The cdk.json file tells the CDK Toolkit how to execute your app.

This project is set up like a standard Python project. The initialization process also creates a virtualenv within this project, stored under the .env directory. To create the virtualenv it assumes that there is a python3 (or python for Windows) executable in your path with access to the venv package. If for any reason the automatic creation of the virtualenv fails, you can create the virtualenv manually.

To manually create a virtualenv on MacOS and Linux:

$ python3 -m venv .env

After the init process completes and the virtualenv is created, you can use the following step to activate your virtualenv.
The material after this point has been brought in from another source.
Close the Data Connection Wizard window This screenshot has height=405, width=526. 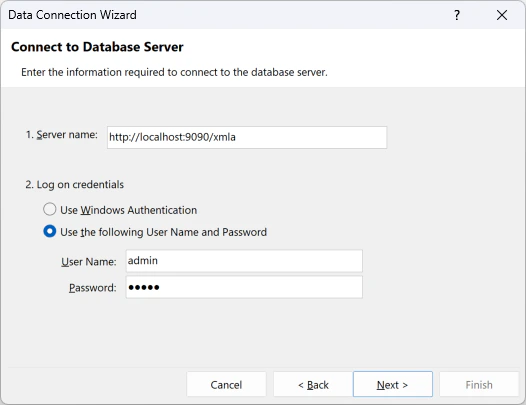tap(502, 15)
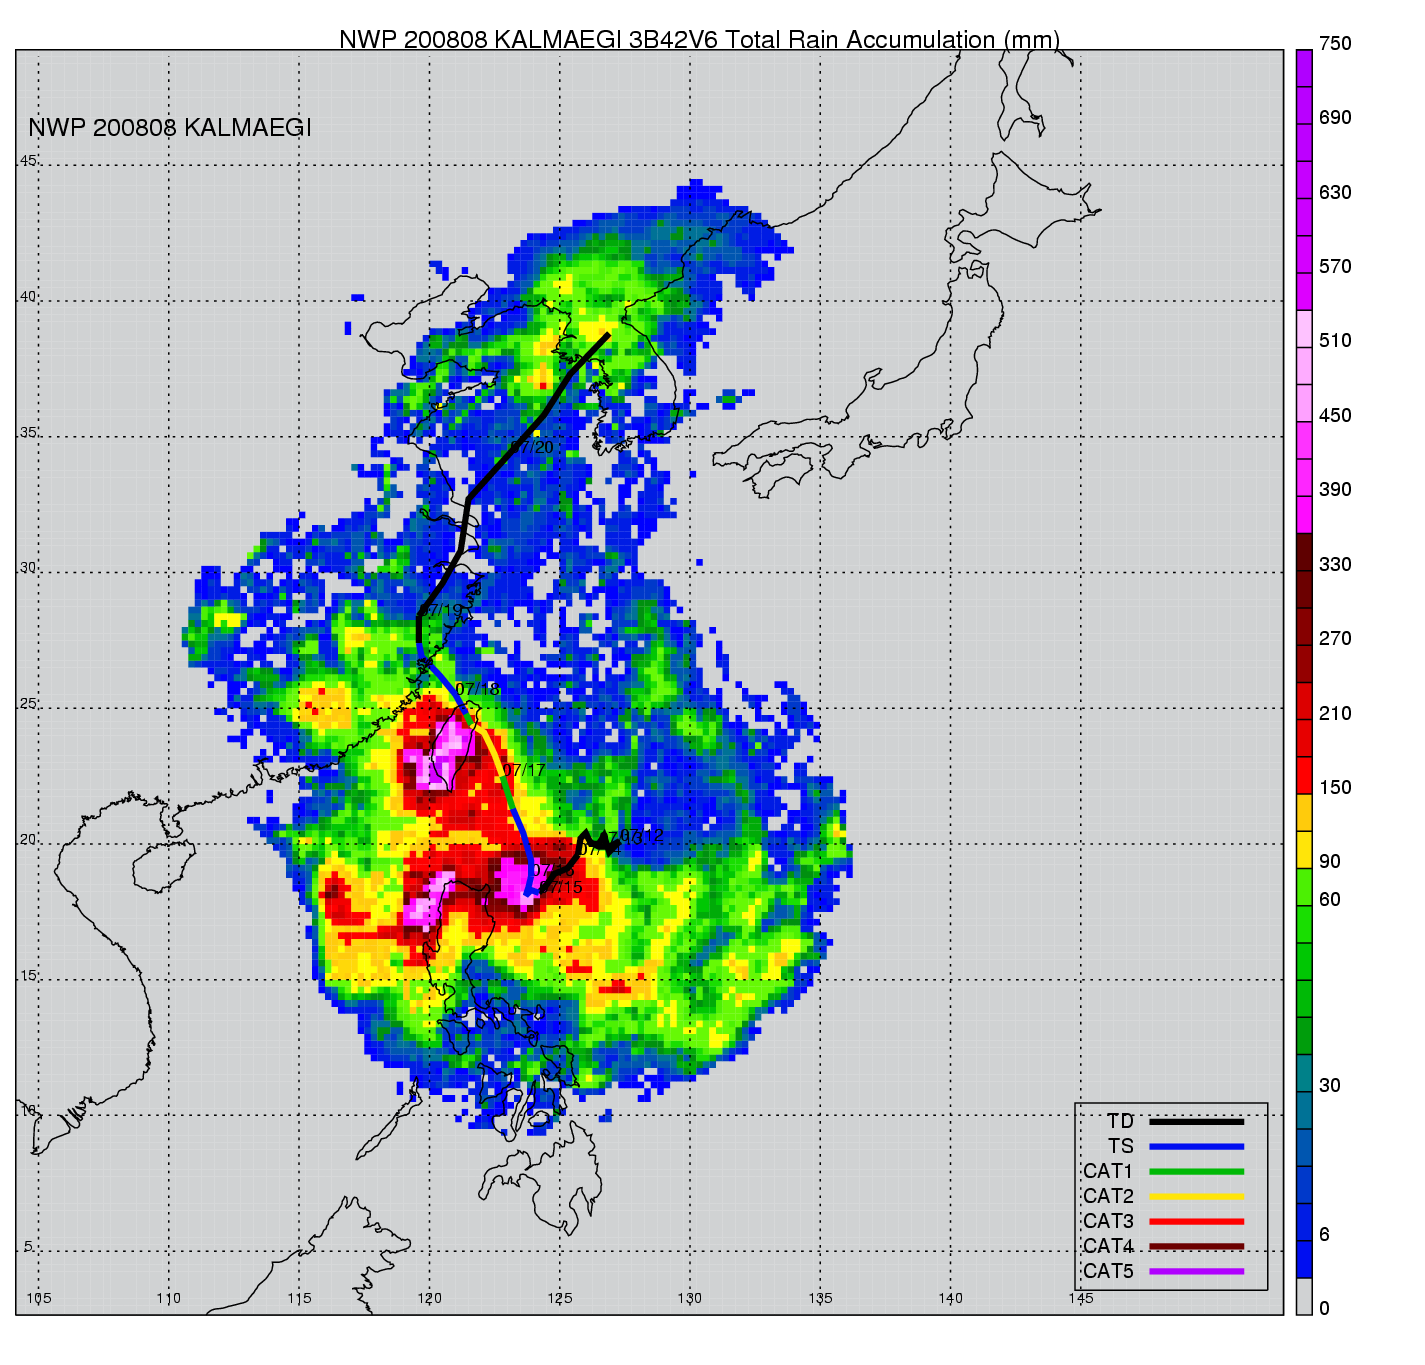Click the chart title at top
1425x1365 pixels.
coord(699,39)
$ source .env/bin/activate

If you are a Windows platform, you would activate the virtualenv like this:

% .env\Scripts\activate.bat

Once the virtualenv is activated, you can install the required dependencies.

$ 

At this point you can now synthesize the CloudFormation template for this code.

$ cdk synth

To add additional dependencies, for example other CDK libraries, just add them to your setup.py file and rerun the pip install -r requirements.txt command.

This thread helps to create an AWS Step Functions StateMachine with the Python language bindings for CDK.


app.py

from aws_cdk import (
    aws_stepfunctions as sfn,
    aws_stepfunctions_tasks as sfn_tasks,
    core,
)


class JobPollerStack(core.Stack):
    def __init__(self, app: core.App, id: str, **kwargs) -> None:
        super().__init__(app, id, **kwargs)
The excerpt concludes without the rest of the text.